In contrast to the words of the original article, Deep Fantasy is anything but plagiarism, and it incorporates an impressive variety of vocals, guitar solos, and keyboards on top of heavily processed Kenny G and Jon Hassell samples (to name a few) that form the melodic basis of many of the songs. Deep Fantasy utilizes many classic-style vaporwave tropes (equalization, low-end focus, jump-cut samplism) to emphasize the datedness of the source material, but it’s even more impressive how SURFING was able to do the same to their live instrumentation. If there’s a nadir in my fuck-up, it’s where I didn’t realize that the additional vocals, etc. are so well-blended into the source material to sound like they’re part of the original songs.

Regardless of how the music sounds, SURFING does a technically impressive job of combining live instrumentation and samples in a way that completely eschewed the uncanny valley sought by many vaporwave artists. The close thematic compatibility and tight songwriting separates SURFING from other bands that combined samplism with live instrumentation such as Disco Inferno, which purposely sought extremely disparate samples (e.g. “It’s a Kid’s World”, “Starbound”) to emphasize their anarchic, somewhat Dadaist approach to rock music.3 On the contrary, Deep Fantasy is not anarchic at all; each track and sample has been produced to sound as if it were found from a somewhat degraded cassette that your dad has owned since the eighties, but without the kitsch that such a simile may inspire. Deep Fantasy is a groovy listen, and it incorporates a lot of genuine affection for a decade that many producers lampoon.4

Sunbleach gave Deep Fantasy a bad review back in August 2016, but it wasn’t bad because of the negative recommendation. It was bad because it was blatantly ignorant of the compositional and conceptual methods by which Deep Fantasy was constructed. The excellence of Deep Fantasy is not “entirely due to the source material”, its composition is certainly not “nigh-complete sampling”, and it is certainly not “plagiarism” that exists just “to make money off of […] copy[ing] and past[ing] full songs”.5 Deep Fantasy is a clever appropriation of samples into which the live instrumentation breathes seductive life – something that the original article didn’t bother to recognize in its bull-headed desire to attempt a character assassination. It’s an engaging listen that fully deserves the qualifier “throwback”, and you should absolutely give it a listen.
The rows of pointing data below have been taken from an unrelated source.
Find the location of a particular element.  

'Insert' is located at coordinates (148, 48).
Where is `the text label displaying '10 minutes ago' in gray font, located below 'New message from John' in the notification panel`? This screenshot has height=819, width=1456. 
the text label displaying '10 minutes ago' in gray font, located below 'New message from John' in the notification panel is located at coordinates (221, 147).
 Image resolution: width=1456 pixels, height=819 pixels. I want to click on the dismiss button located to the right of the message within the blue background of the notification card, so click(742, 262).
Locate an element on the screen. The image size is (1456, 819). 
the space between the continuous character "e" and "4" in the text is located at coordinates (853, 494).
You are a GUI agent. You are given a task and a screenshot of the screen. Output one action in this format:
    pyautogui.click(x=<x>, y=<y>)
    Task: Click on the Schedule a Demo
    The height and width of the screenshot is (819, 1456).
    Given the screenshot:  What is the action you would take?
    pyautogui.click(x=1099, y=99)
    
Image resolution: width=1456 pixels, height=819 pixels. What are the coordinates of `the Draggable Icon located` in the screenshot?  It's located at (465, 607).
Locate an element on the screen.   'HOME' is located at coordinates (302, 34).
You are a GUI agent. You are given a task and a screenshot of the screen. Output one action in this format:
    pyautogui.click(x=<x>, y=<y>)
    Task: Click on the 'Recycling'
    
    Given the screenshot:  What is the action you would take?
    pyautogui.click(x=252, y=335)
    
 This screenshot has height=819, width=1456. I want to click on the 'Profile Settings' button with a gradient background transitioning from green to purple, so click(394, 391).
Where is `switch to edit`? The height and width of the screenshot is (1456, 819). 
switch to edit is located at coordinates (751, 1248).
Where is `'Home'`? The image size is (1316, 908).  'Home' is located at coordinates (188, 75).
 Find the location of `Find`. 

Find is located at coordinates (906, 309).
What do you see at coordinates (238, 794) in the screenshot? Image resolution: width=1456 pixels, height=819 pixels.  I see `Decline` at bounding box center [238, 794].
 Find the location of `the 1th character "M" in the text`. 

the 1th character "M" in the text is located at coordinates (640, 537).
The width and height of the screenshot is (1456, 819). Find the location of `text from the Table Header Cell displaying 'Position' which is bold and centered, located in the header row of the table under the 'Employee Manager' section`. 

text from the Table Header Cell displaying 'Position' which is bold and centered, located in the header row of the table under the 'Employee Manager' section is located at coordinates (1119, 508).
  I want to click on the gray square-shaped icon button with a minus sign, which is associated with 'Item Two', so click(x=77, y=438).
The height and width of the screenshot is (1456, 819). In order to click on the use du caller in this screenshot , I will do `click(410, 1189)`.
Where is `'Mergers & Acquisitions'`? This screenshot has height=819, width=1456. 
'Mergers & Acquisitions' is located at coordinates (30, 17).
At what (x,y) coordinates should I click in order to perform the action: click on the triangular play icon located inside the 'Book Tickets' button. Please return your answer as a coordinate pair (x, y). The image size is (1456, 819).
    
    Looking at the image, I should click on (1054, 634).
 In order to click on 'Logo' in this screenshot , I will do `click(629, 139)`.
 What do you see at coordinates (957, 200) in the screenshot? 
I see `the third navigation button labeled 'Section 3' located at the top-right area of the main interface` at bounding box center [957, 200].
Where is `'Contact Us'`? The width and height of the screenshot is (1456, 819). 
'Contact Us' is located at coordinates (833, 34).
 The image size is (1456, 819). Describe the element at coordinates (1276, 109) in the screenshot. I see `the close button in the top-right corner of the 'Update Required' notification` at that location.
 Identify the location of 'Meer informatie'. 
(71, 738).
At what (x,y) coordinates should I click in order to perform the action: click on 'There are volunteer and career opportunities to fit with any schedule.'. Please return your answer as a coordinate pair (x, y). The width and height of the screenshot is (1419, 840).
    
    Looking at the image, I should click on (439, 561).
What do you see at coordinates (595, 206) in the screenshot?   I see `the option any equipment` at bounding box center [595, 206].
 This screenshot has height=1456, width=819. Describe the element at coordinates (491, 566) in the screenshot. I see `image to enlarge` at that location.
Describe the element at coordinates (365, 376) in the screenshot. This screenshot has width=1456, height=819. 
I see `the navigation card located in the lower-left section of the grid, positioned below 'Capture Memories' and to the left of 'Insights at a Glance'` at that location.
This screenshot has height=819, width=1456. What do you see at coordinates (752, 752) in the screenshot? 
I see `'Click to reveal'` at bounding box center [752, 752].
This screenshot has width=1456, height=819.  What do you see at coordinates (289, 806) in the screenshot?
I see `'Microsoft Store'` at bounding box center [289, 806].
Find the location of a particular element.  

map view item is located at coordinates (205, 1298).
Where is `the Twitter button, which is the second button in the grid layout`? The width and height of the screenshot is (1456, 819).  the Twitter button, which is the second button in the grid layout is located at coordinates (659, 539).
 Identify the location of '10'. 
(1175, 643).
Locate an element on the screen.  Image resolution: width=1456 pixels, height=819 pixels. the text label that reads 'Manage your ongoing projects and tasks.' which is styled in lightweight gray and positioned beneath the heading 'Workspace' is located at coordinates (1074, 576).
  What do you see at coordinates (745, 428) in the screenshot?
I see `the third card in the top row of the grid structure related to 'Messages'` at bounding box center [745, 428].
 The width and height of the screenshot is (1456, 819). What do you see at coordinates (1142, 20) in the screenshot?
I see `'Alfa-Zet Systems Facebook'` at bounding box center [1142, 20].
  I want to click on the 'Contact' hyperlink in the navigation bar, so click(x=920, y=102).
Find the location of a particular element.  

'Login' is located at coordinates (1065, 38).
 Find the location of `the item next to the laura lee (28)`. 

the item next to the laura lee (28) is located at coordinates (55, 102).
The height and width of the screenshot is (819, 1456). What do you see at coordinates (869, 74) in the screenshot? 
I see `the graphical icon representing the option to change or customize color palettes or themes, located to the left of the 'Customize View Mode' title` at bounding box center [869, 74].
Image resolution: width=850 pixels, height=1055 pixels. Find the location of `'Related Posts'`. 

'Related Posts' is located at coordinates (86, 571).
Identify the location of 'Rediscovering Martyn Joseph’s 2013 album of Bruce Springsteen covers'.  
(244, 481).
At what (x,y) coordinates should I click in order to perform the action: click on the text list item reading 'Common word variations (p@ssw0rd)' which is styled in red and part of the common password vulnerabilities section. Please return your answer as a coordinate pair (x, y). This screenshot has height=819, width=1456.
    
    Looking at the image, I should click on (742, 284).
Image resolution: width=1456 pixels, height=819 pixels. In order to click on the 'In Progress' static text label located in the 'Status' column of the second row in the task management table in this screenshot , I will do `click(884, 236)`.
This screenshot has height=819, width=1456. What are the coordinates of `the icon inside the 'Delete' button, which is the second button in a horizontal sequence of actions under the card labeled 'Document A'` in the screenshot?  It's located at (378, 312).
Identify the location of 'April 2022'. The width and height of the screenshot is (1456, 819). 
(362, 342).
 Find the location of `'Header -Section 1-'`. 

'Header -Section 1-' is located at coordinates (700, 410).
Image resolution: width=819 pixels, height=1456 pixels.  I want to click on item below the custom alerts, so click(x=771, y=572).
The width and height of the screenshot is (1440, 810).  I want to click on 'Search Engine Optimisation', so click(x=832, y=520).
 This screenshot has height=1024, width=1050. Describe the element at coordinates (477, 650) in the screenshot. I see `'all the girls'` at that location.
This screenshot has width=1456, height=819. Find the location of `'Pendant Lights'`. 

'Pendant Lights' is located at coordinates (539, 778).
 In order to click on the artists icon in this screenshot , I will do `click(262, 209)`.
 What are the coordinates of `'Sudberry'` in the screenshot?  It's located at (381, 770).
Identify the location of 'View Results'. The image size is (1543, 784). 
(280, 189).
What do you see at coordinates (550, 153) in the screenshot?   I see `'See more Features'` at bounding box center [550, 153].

If you’re interested in reading the original and since-deprecated article on Deep Fantasy, click here.

 



 

1Not to be confused with the hardcore punk album of the same name by Canadian group White Lung.
2Probably laziness.
3This band comes highly recommended for any person interested in plunderphonics and post-punk/post-rock. Start with the D.I. Go Pop full-length and the 5 EPs compilation, both of which are available through One Little Indian.
4Eyeliner also did this on High Fashion Mood Music.
5What is this, a Pitchfork review from 2004?